Nipping failure in the bud
So you have an overperformer on the verge of burnout, a teleworker's output has slipped, or your in-house staff is frustrated because a teleworker colleague is unreachable during business hours. What can you do to remedy cracks in the telework program?
Train, contract, track -- and retract, if necessary.
In my previous column, we discussed how identifying flaws in a telework program is essential to ensuring its long-term success. Recognizing the warning signs of personal or program failure is important to staving off an impending teleworker implosion.
Long ago, Debra McKenzie learned that training is essential to the program's success. "We do a lot of up-front work, mandatory training, make sure the teleworker and manager sign an agreement, then train the teammates to work on communication," says McKenzie, director of Alternate Work Solutions with Lexis-Nexis, the Dayton, Ohio-information provider to the legal, business, government and academic markets. Some 2,200 of the company's 8,000 employees worldwide participate in telework or full-time home-based work programs.
At the outset of a telework program, teleworkers, managers and support personnel are trained in their respective roles -- whether it's how to work remotely, interact with a remote worker, or to support them. Duration ranges from several hours for experienced teleworkers, managers and company veterans, to several days for first-time teleworkers or new hires, McKenzie says. Workers are trained in time management, handling home-office maladies like distractions and overworking, co-worker interaction and other skills. Managers are taught how to identify and select personnel who are most likely to succeed in the home office environment.
Before workers head home, a telework agreement has laid out interaction, performance and other guidelines that the teleworker and team will follow. In-office peers will know the teleworker's working hours. Minimum daily contact standards will be established. And there will be an out-clause for either party of the gig just isn't working out.
Here's some ways to remedy problem areas that may arise with the telework program:
- Ensure the right tools are available.

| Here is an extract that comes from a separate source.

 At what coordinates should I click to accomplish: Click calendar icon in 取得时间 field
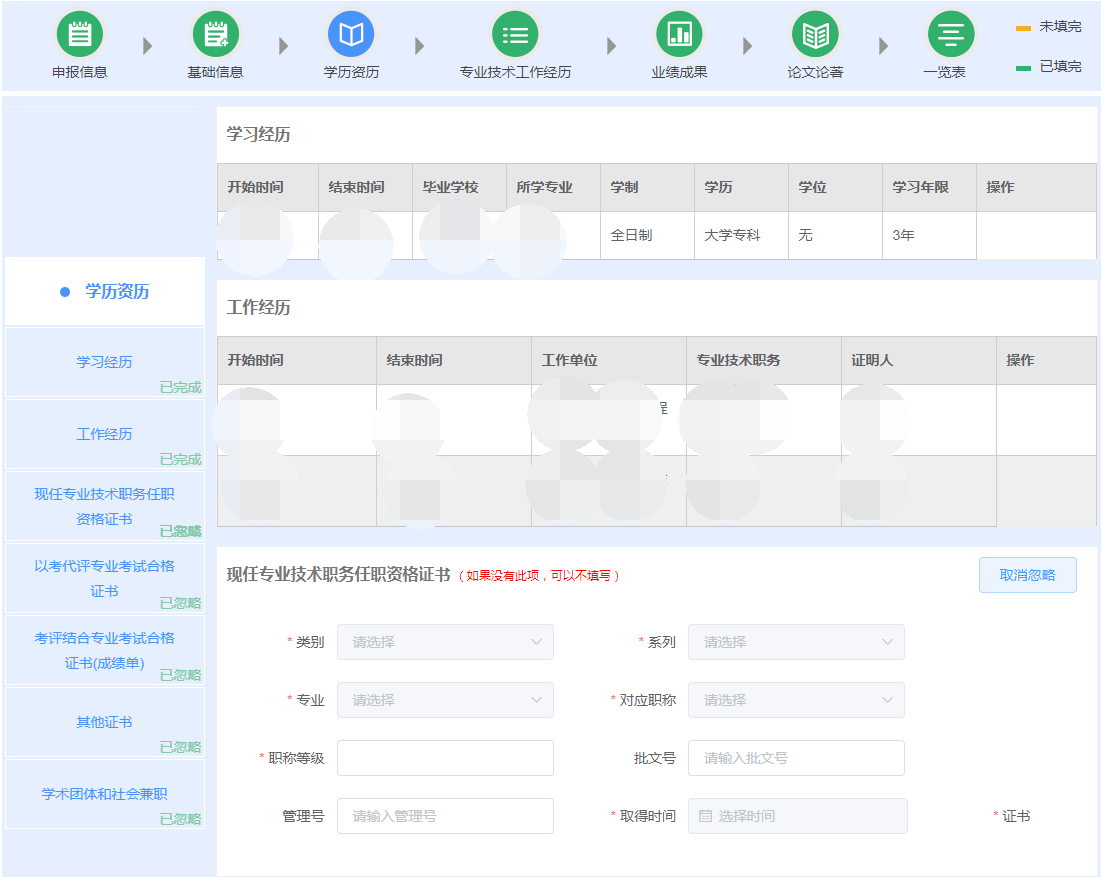point(705,816)
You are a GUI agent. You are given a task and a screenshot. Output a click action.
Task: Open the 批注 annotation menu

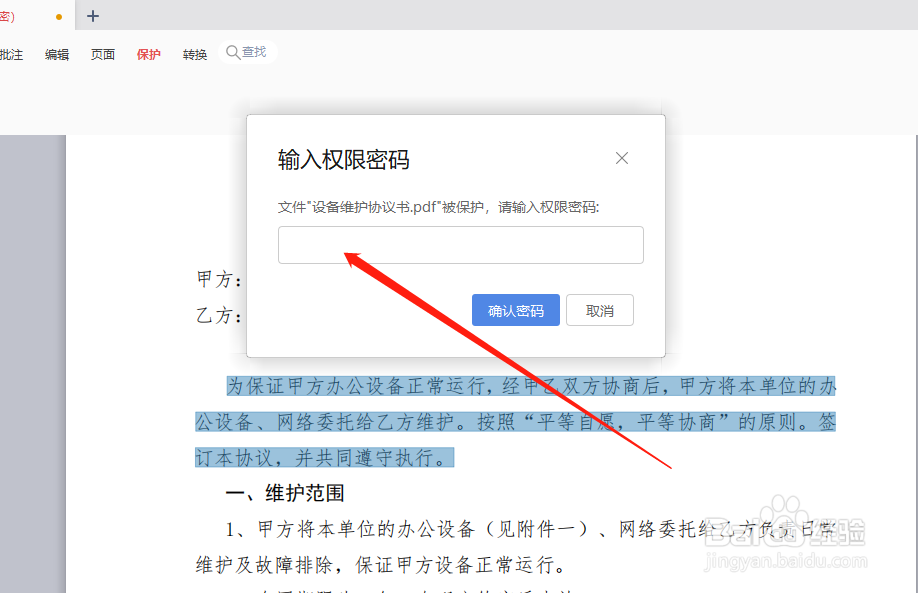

If new teleworkers are accustomed to high-speed network connections in the corporate office -- but only have dial-up modems at home -- will they come to loathe logging on, and as a result become more remote and disconnected from the team? Where available, make certain workers have the technology they need. Investigate a broadband connection for the worker. Ensure their take-home computer is comparable to what they use in the office. And give them access to the network, so they can mimic their in-office functions from their home office.
- Choose wisely. Has a manager selected a worker for a mandatory telework program -- even though the worker has pre-existing performance issues? Address and fix the problem before dispatching the worker home. Performance issues often come to light three times faster with remote workers than with those in the corporate office, McKenzie says, because in-office workers can appear busy, while remote workers have little more than their output to be measured by.
- Scale back the telework days. Too much telework can be more than the team is ready to handle. Limit telework days to those days teleworkers have projects that require solitude, like conducting research, writing a proposal or preparing a document. They might be more productive working from home on those days anyway, aand the need to check in or interact with the team will be minimized.
- Foster camaraderie among the troops. If you sense teleworkers drifting away from the team, reel them in for a group lunch, after work get-together or other outing. Keep them engaged.
- Pull the plug. If telework just isn't working out for an individual, and the manager, the team and the worker have tried to remedy the situation, don't be afraid to reel in the worker. If your telework agreement was written correctly, the manager can curtail telework or ask the teleworker to return to the office environment. Of course, this is a case-by-case situation, and no telework program should be tainted by one worker's inability to succeed.
With any failed exercise, honesty is the best approach to either rectifying the problem or eliminating the cause.
"Just tell people the truth," McKenzie says. "Just like any other team issue, tell the worker why it's not working. The goal is to coach to correct performance issues."